Short exercise
Which lines of the records below contain the string "wire"? Report each such line in full.

Data provided
▬▬▬▬▬▬

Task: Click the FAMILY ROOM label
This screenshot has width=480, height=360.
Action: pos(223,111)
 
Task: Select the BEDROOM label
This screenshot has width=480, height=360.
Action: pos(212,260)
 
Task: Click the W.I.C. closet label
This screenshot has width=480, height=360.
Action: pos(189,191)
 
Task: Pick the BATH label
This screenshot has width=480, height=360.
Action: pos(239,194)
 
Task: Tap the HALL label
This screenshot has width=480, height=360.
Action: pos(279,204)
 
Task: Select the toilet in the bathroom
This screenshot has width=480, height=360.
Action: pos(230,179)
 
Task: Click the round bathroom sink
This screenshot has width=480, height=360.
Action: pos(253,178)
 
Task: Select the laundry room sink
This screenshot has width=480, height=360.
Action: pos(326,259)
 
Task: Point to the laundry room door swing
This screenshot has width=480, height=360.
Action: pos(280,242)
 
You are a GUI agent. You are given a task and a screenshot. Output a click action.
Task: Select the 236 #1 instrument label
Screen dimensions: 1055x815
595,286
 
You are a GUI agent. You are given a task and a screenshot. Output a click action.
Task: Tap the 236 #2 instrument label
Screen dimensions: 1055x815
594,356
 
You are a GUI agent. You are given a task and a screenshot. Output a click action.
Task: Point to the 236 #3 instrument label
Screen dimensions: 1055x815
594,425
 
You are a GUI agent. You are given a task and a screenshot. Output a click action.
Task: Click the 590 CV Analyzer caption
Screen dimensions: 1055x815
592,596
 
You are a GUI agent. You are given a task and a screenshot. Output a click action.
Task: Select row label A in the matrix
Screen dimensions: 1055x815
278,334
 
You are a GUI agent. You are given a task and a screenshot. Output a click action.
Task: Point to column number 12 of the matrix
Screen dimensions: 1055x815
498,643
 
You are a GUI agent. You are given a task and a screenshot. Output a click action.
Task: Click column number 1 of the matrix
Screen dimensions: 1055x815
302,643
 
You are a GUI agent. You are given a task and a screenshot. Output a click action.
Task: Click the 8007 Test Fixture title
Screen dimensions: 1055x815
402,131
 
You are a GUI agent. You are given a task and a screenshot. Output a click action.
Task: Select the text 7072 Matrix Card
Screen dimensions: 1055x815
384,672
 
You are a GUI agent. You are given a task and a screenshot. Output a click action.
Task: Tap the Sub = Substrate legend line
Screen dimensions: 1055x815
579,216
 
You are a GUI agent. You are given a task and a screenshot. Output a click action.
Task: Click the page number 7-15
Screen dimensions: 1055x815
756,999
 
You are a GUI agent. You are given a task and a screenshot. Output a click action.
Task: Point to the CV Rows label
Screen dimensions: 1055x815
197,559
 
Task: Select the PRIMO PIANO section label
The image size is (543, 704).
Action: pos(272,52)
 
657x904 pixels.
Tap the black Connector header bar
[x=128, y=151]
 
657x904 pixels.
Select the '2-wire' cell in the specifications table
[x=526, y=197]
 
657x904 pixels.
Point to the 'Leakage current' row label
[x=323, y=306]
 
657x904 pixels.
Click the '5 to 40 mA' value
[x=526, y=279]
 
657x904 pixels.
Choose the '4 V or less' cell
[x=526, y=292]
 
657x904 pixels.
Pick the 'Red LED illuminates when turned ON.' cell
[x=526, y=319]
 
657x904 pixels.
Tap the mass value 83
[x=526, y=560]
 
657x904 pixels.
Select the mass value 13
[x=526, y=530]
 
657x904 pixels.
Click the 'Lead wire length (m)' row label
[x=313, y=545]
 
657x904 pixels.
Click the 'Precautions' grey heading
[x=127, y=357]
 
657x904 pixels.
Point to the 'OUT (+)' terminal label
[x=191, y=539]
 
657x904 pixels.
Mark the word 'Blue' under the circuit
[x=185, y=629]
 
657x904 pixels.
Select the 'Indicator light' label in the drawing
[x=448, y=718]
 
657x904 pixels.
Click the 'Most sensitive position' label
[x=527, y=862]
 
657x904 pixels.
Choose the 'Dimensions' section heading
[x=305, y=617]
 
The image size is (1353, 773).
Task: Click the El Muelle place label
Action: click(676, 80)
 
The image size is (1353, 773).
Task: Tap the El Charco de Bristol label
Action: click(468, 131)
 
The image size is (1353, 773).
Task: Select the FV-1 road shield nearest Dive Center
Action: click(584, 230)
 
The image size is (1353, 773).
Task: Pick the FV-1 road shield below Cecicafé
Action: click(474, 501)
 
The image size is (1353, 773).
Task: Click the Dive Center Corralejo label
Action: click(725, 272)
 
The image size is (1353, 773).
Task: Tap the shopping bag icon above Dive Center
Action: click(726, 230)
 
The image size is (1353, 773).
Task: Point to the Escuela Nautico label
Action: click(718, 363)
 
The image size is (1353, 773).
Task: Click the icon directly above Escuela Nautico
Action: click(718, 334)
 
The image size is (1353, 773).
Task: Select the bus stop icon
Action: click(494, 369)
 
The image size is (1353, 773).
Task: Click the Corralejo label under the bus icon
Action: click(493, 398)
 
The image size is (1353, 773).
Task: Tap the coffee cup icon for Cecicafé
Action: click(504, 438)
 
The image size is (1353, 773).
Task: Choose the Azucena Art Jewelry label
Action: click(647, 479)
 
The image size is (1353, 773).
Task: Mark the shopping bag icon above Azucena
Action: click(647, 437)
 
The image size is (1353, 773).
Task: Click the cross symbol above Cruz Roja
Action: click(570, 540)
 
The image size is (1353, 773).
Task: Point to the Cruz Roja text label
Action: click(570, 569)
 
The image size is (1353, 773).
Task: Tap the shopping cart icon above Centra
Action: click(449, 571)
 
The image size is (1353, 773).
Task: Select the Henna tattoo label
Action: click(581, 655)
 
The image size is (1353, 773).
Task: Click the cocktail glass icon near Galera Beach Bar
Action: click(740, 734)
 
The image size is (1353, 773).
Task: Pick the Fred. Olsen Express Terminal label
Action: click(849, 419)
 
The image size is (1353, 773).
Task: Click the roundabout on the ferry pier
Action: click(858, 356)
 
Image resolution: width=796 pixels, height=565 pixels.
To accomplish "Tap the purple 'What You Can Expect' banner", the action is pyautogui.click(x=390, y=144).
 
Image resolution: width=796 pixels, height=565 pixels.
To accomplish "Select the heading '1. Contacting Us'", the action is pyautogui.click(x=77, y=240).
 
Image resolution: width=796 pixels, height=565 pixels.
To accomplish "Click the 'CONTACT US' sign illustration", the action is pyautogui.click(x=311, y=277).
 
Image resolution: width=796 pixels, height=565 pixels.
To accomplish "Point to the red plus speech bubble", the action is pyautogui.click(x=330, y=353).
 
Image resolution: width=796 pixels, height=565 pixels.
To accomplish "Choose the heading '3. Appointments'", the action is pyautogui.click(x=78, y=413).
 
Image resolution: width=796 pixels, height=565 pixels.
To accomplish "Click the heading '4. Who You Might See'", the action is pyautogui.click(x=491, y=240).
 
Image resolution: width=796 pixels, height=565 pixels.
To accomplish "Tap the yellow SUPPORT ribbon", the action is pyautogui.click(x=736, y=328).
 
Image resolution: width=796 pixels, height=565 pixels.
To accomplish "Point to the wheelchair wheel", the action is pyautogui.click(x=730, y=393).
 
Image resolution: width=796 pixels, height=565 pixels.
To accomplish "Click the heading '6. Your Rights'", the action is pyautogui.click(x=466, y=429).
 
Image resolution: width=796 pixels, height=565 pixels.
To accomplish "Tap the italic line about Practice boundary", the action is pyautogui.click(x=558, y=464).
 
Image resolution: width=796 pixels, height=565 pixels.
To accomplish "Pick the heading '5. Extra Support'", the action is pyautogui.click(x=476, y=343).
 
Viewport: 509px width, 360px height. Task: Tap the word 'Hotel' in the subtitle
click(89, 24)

▬▬▬▬▬▬

Solution for this task
Select the '2-wire' cell in the specifications table
Click the 'Lead wire length (m)' row label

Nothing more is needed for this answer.